Later we will want to scale the bandwidth based on the frequency to
also optimize for power but that will require some device tree
infrastructure that does not yet exist.
v6: use icc_set_bw() instead of icc_set()
v5: Remove hardcoded interconnect name and just use the default
v4: Don't use a port string at all to skip the need for names in the DT
v3: Use macros and change port string per Georgi Djakov
Signed-off-by: Jordan Crouse <[email protected]>
Acked-by: Rob Clark <[email protected]>
Reviewed-by: Evan Green <[email protected]>
Signed-off-by: Georgi Djakov <[email protected]>
---
Hi Greg,
If not too late, could you please take this patch into char-misc-next.
It is adding the first consumer of the interconnect API. We are just
getting the code in place, without making it functional yet, as some
DT bits are still needed to actually enable it. We have Rob's Ack to
merge this together with the interconnect code. This patch has already
spent some time in linux-next without any issues.
Thanks,
Georgi
drivers/gpu/drm/msm/Kconfig | 1 +
drivers/gpu/drm/msm/adreno/a6xx_gmu.c | 20 ++++++++++++++++++++
drivers/gpu/drm/msm/adreno/adreno_gpu.c | 9 +++++++++
drivers/gpu/drm/msm/msm_gpu.h | 3 +++
4 files changed, 33 insertions(+)
diff --git a/drivers/gpu/drm/msm/Kconfig b/drivers/gpu/drm/msm/Kconfig
index cf549f1ed403..78c9e5a5e793 100644
--- a/drivers/gpu/drm/msm/Kconfig
+++ b/drivers/gpu/drm/msm/Kconfig
@@ -5,6 +5,7 @@ config DRM_MSM
depends on ARCH_QCOM || SOC_IMX5 || (ARM && COMPILE_TEST)

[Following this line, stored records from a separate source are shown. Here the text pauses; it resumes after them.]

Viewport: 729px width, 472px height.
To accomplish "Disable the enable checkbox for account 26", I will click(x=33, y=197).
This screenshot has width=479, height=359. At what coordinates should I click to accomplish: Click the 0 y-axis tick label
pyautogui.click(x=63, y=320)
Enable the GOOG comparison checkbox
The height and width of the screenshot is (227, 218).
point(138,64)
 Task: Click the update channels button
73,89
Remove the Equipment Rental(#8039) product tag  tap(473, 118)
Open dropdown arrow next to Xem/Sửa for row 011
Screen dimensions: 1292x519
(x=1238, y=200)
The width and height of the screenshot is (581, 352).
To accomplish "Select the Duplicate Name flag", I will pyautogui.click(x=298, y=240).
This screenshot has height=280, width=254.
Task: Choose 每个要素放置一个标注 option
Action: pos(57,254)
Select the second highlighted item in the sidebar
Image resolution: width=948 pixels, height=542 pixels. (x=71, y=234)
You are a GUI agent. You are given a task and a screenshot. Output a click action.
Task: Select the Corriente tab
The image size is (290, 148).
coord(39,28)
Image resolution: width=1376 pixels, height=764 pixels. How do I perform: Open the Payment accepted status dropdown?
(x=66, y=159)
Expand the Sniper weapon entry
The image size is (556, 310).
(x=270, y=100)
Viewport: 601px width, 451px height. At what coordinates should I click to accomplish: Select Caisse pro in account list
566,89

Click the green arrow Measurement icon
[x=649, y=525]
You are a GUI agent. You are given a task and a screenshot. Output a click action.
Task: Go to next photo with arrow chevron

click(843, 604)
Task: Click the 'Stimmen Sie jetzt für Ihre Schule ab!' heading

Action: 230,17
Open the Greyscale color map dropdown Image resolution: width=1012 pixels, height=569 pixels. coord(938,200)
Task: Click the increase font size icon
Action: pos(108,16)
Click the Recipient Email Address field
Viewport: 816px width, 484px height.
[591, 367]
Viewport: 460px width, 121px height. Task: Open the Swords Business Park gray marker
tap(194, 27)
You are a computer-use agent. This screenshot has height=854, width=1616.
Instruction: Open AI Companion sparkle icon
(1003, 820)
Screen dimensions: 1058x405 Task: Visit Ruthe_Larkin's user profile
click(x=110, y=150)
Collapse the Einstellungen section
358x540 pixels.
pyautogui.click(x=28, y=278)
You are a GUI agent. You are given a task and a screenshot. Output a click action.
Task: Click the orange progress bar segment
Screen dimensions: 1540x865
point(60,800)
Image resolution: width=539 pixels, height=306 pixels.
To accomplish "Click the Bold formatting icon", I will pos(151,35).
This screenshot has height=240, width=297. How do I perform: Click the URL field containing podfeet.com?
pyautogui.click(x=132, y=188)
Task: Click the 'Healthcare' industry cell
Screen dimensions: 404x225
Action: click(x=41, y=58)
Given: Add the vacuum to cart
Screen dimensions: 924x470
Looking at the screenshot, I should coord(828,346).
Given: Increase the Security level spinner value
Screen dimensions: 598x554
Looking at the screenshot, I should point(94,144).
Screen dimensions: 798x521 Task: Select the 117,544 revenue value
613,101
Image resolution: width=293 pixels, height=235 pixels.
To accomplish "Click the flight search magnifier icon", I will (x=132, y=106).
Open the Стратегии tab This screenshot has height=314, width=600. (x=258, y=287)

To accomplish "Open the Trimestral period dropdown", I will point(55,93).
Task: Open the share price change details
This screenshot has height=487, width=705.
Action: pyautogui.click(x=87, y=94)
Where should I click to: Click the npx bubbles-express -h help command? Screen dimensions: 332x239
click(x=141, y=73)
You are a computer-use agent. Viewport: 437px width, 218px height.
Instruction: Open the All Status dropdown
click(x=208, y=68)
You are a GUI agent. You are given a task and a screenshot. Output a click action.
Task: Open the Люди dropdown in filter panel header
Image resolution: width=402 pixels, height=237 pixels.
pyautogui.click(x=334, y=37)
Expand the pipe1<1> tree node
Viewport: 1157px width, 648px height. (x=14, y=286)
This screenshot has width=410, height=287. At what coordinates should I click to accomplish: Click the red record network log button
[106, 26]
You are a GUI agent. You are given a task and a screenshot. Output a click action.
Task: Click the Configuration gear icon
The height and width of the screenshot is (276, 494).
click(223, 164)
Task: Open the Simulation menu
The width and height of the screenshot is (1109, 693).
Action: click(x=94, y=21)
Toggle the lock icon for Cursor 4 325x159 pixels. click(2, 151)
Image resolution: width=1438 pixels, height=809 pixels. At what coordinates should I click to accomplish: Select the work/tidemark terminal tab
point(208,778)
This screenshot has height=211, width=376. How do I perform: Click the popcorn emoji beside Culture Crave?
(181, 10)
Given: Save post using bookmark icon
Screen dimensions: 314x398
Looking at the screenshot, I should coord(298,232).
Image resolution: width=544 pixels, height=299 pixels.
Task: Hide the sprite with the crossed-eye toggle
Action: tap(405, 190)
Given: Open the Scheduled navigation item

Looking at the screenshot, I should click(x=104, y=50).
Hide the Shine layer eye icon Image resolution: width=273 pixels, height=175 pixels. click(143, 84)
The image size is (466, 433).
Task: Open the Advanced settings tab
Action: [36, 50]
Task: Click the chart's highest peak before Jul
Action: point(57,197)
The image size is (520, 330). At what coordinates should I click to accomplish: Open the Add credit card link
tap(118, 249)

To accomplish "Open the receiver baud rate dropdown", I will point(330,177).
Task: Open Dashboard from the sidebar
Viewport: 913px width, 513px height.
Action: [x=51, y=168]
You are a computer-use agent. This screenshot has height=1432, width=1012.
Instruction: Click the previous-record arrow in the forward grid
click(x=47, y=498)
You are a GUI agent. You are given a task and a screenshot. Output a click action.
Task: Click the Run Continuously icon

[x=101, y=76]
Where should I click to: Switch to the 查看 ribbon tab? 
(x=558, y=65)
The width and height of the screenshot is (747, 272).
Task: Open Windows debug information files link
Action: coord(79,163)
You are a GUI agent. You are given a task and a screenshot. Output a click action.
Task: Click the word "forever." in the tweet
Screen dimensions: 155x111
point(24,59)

depends on OF && COMMON_CLK
depends on MMU
+ depends on INTERCONNECT || !INTERCONNECT
select QCOM_MDT_LOADER if ARCH_QCOM
select REGULATOR
select DRM_KMS_HELPER
diff --git a/drivers/gpu/drm/msm/adreno/a6xx_gmu.c b/drivers/gpu/drm/msm/adreno/a6xx_gmu.c
index ce1b3cc4bf6d..d1662a75c7ec 100644
--- a/drivers/gpu/drm/msm/adreno/a6xx_gmu.c
+++ b/drivers/gpu/drm/msm/adreno/a6xx_gmu.c
@@ -2,6 +2,7 @@
/* Copyright (c) 2017-2018 The Linux Foundation. All rights reserved. */
#include <linux/clk.h>
+#include <linux/interconnect.h>
#include <linux/pm_opp.h>
#include <soc/qcom/cmd-db.h>
@@ -84,6 +85,9 @@ bool a6xx_gmu_gx_is_on(struct a6xx_gmu *gmu)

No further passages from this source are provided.